When I adopted JD, he was very undersocialized (fear of strange objects and sounds is a socialization issue) and I was advised to expose him to as many new sights and sounds as possible. Done to an extreme, this is called "flooding", and there is some controversy about it, but what we did worked for us. We just started going to different places where there was a lot of activity and sounds...walking past schoolyards at recess time, going to a downtown shopping area at lunchtime, standing outside the auto repair garage while I got my oil changed, taking a walk down the street when the garbage trucks are out doing pick-ups, that kind of thing. It has to be done slowly and gently, with lots of praise and treats and you have to maintain a very calm and confident attitude. As Jane said, you don't want to be overtly sympathetic when she displays fear. I was told not to say "It's okay", because the tone conveyed that there was actually something to be afraid of. Instead, I was to say "good boy" in a very positive upbeat tone and keep moving.
I would walk her nearer to the train yard so she can see that the noise doesn't hurt her, but I would take baby steps.
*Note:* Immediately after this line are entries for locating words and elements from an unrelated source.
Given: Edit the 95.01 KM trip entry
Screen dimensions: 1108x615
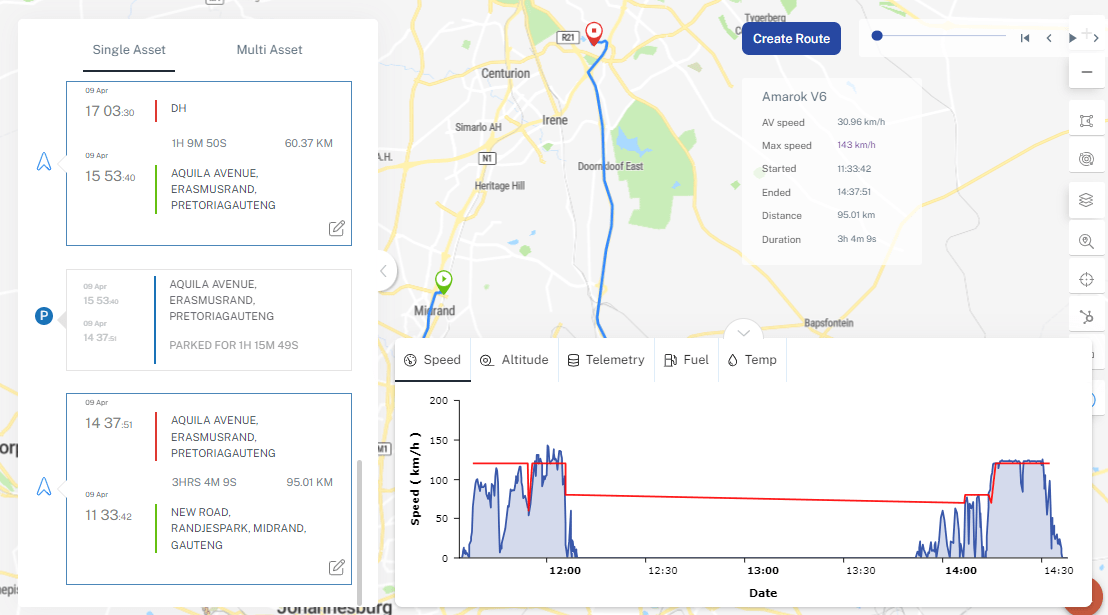Looking at the screenshot, I should click(x=337, y=567).
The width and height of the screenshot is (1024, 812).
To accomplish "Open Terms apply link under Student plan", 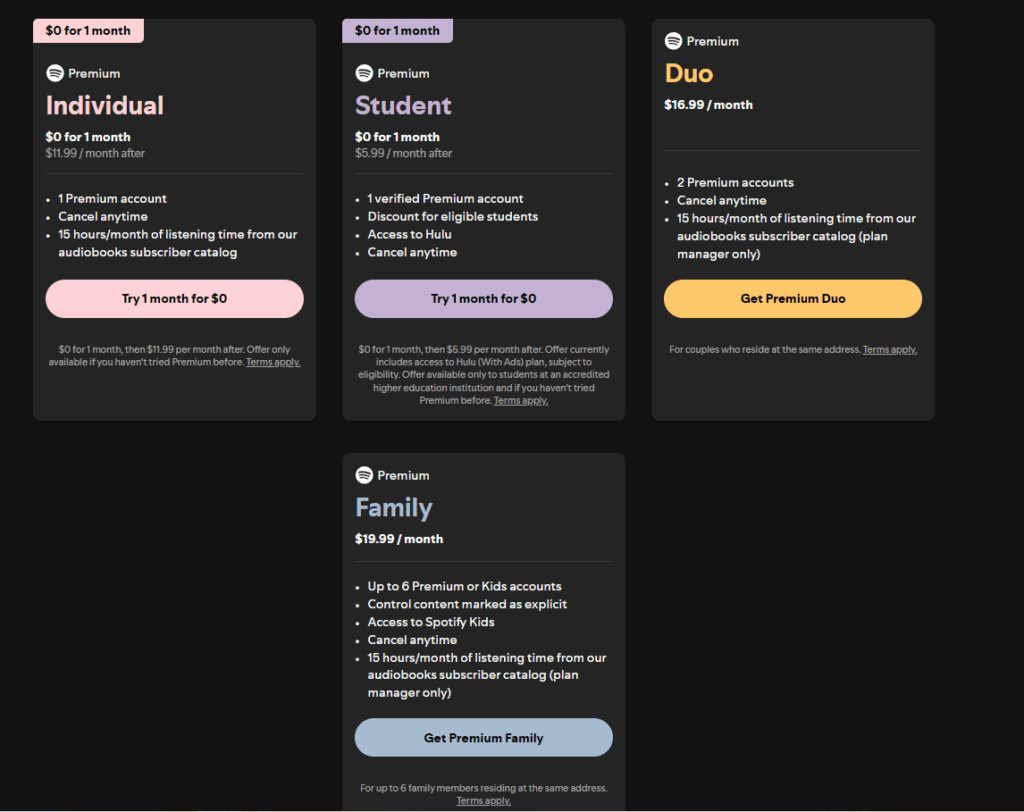I will click(x=520, y=401).
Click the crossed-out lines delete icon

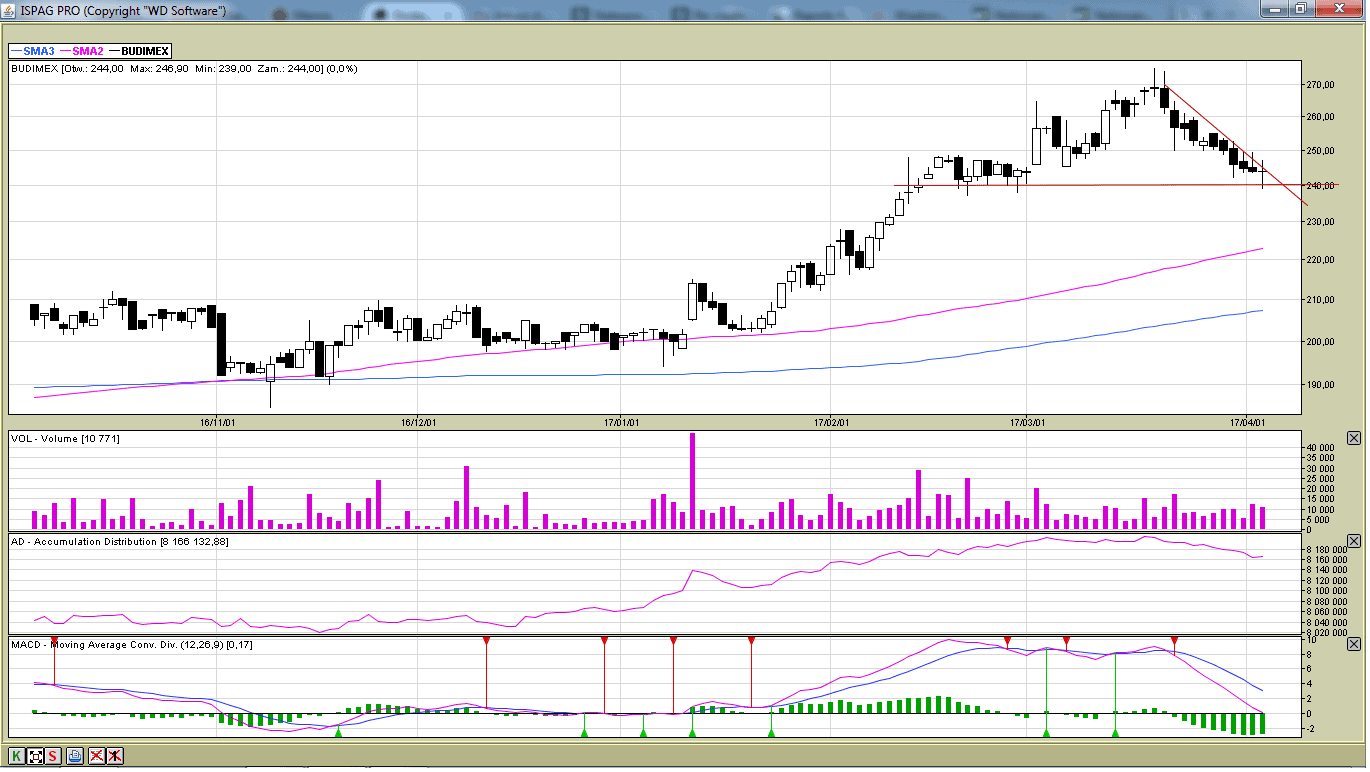(97, 756)
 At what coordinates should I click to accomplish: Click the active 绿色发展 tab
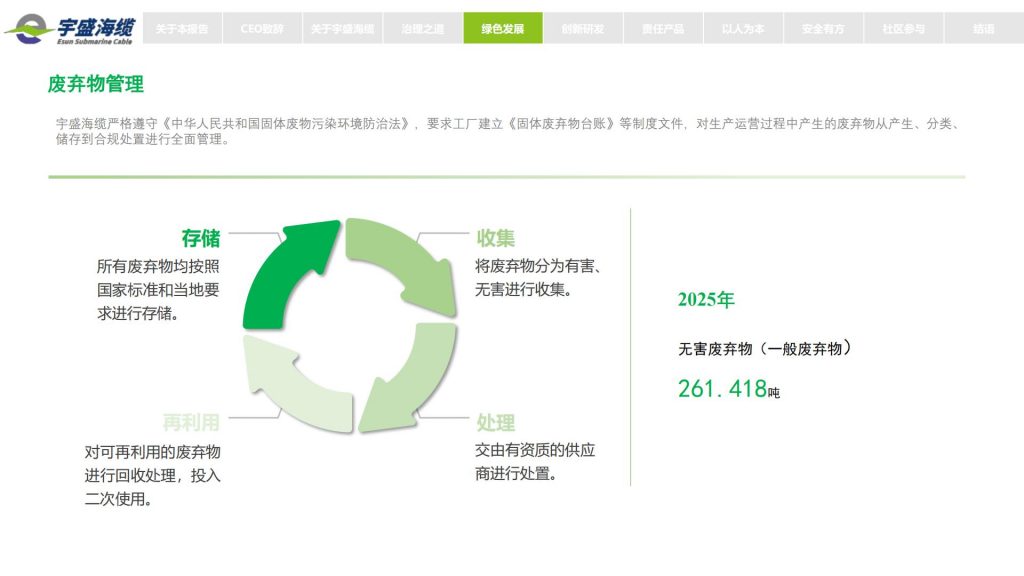pyautogui.click(x=503, y=29)
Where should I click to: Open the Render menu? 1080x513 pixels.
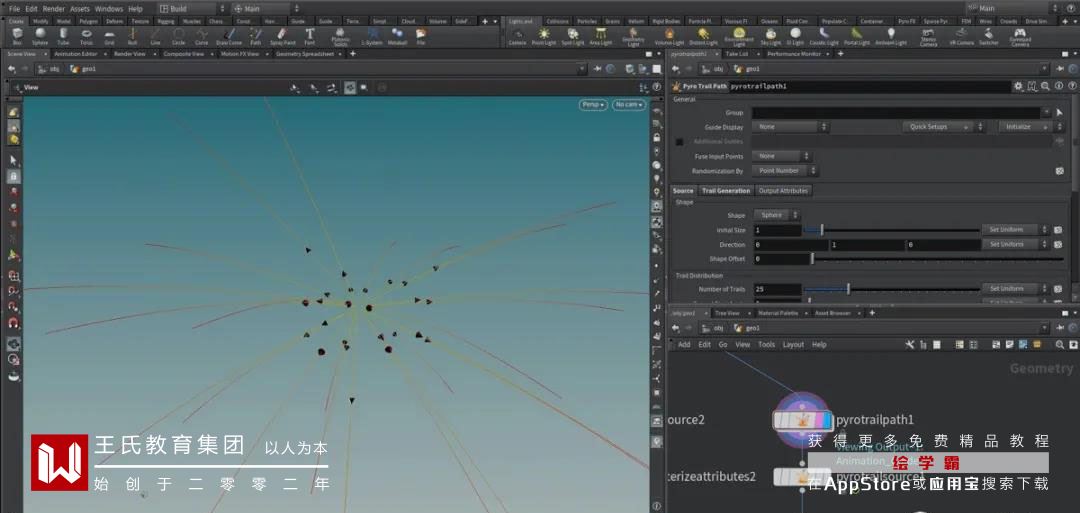[53, 8]
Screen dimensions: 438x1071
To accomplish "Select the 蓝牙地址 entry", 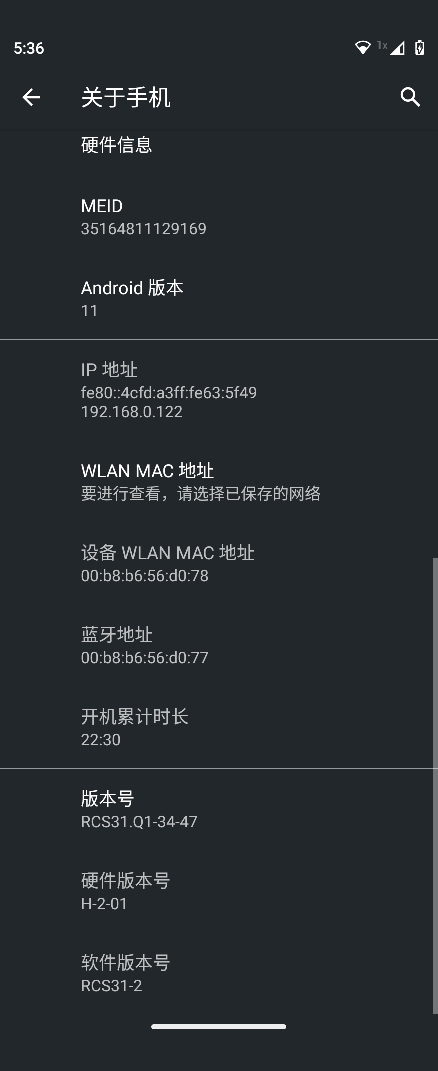I will (x=219, y=645).
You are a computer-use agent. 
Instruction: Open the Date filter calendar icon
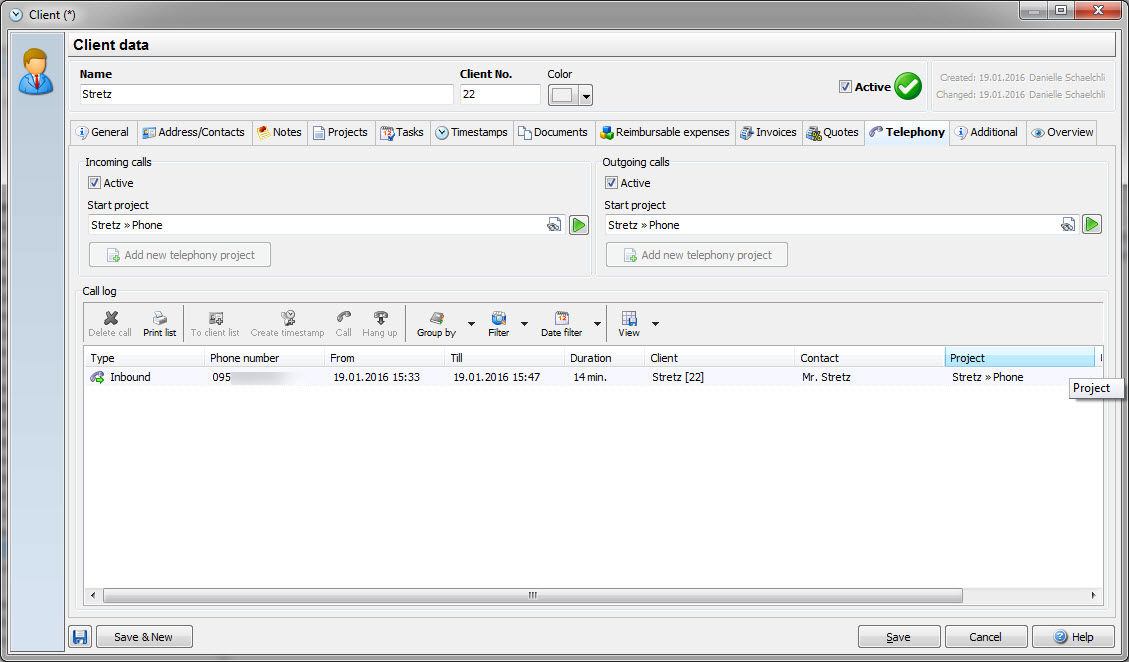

Maybe just walking in the neighborhood when you know there will be noise and activity, then gradually getting further away from the house and closer to the train yard. As you said, you can't avoid being otuside when the trains run, so she does have to get comfortable with them.
I would do activities with her in the yard while the noise is going on. Put a leash on her, walk her around the yard, practice obedience (sit, shake a paw etc.) and give treats. Overall give her a competing response - while he is paying attention to you and shaking a paw etc. she can't attend to the train noise. Does she like to play fetch? Maybe throw the ball around and play in the yard while the noise is going would be the next step. Then after than graduate toward walking by the trains. I agree with Jane and would not cuddle during those times, just act like nothing different is going on.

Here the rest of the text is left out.